Here’s a quick review of the story—Jacob, the son of Isaac, and the grandson of Abraham, has left home after tricking his father into giving him the blessing that by right belonged to his brother Esau. Esau is furious, so Jacob leaves home to seek his fortune elsewhere for the time being.

Jacob is traveling along, and the sun sets.

And so he stops and takes a stone and puts it under his head and goes to sleep.

And he dreams that there is a ladder set up on the earth, the top of it reaching to heaven; and the angels of God are ascending and descending on it.”

Then God is standing beside Jacob!

God promises that Jacob’s family will be numerous all over the earth and all the families of the earth will be blessed in Jacob and Jacob’s offspring.

When Jacob wakes up, he says, “Surely the Lord is in this place—and I did not know it.” And he was afraid, and said, “How awesome is this place! This is none other than the house of God, and this is the gate of heaven.”
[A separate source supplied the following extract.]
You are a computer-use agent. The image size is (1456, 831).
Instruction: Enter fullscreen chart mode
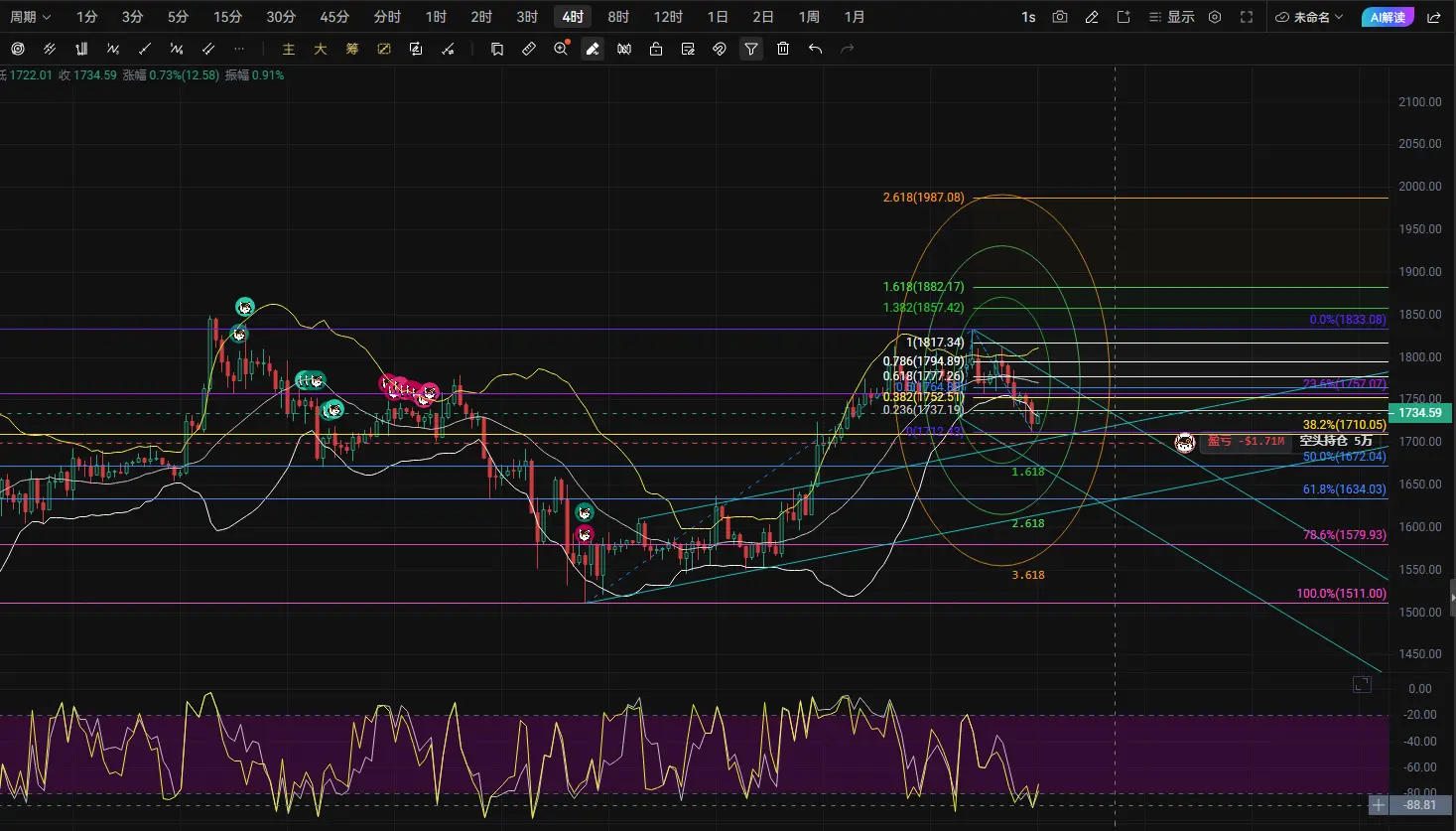(1247, 17)
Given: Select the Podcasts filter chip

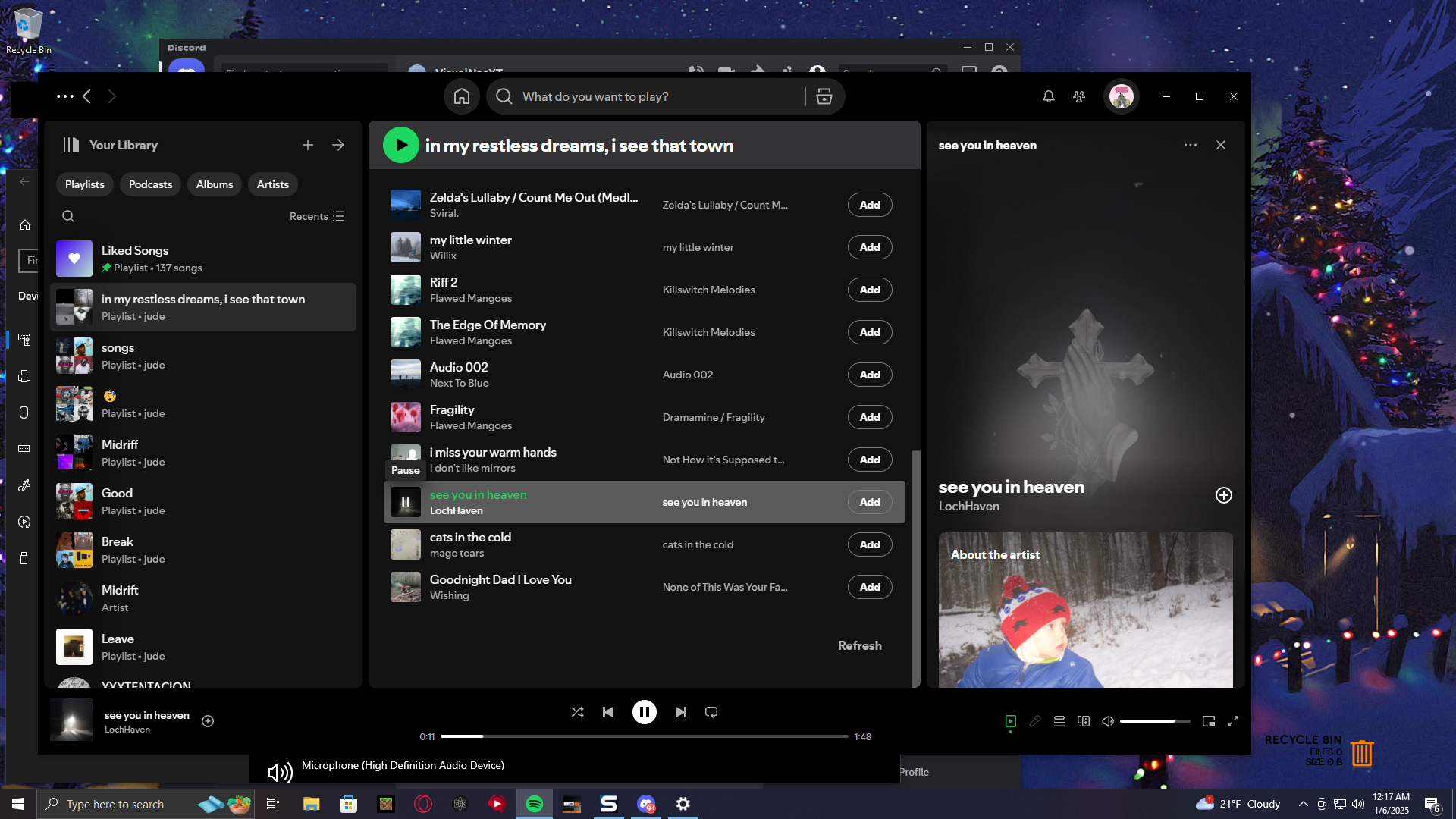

All of a sudden, because of the dream of this ladder that stretches between heaven and earth, Jacob’s understanding of his life, and his vision have been expanded beyond his wildest imagining.

No longer is he just the younger son who has tricked his older brother out of his father’s blessing, a single man alone on a journey to seek his fortune far from the wrath of his brother, but he now knows that God plans to bless him with many descendants, who in turn will be a blessing to all the families of the earth.
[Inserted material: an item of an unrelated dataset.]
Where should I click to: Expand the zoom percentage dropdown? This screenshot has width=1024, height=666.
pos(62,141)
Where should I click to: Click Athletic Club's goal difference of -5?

A heavenly vision—if there ever was one.

This is the vision that will shape the rest of Jacob’s life and change it for the better—this vision that he and his descendants will be a blessing to all the families of the earth. God’s vision for him!

The people who sang about Jacob’s ladder as they labored over their work in the fields were people who were seemingly stuck with a vision for their lives that had been imposed on them the institution of slavery, an institution kept alive by those whose wealth depended on the free labor and servitude of other human beings. The slaves had no choice but to accept this reality—they were slaves.
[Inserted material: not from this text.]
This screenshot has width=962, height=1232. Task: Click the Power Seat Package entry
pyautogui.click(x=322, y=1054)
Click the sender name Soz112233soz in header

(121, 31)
But they had a vision—the vision of the ladder reaching up into heaven, their passageway to freedom in God, and a way for God to come and be with them. Even as slaves, they could be free in their love and service to God—the last verse of the spiritual goes, “If you love him, why not serve him?”

Today’s lectionary readings give us the stories of two more slaves, but these people are slaves not because of some human institution, but slaves because of their own limited visions for their lives.

The first is the teacher in Ecclesiastes. In this passage, the teacher has become a slave to the idea that to live is ultimately an act of sheer absurdity. We live, we work hard, we toil, we’re vexed, we’re too anxious to sleep, and then we die. Someone else will get to benefit from all that labor that in the end worried us to death and did us no good at all. This man who has come to the conclusion that living is ultimately an act of absurdity has a vision limited by meaninglessness and the seemingly ultimate finality of death.

In the story that Jesus told in today’s gospel, a rich man has just had the blessing of an abundant harvest. But he, being a slave to himself and his own desires, can think of nothing but how to save up these unexpected resources in order to relax, eat, drink and be merry for years to come. He is a slave to “me, myself, and I” and his vision is limited only to himself.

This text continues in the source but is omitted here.